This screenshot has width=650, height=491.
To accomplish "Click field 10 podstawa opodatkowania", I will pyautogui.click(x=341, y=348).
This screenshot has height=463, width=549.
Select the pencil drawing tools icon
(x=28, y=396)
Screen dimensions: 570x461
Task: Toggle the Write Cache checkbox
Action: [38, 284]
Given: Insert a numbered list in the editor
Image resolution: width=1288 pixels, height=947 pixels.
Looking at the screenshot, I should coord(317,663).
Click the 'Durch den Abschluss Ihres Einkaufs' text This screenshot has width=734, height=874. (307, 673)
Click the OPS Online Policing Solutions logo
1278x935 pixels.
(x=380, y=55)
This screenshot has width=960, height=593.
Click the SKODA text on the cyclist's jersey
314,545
────
Every line in the material must be retyped exactly, with none omitted.

[Response to this task]:
This screenshot has width=650, height=491.
To accomplish "Click field 10 podstawa opodatkowania", I will pyautogui.click(x=341, y=348).
This screenshot has height=463, width=549.
Select the pencil drawing tools icon
(x=28, y=396)
Screen dimensions: 570x461
Task: Toggle the Write Cache checkbox
Action: [38, 284]
Given: Insert a numbered list in the editor
Image resolution: width=1288 pixels, height=947 pixels.
Looking at the screenshot, I should coord(317,663).
Click the 'Durch den Abschluss Ihres Einkaufs' text This screenshot has width=734, height=874. (307, 673)
Click the OPS Online Policing Solutions logo
1278x935 pixels.
(x=380, y=55)
This screenshot has width=960, height=593.
Click the SKODA text on the cyclist's jersey
314,545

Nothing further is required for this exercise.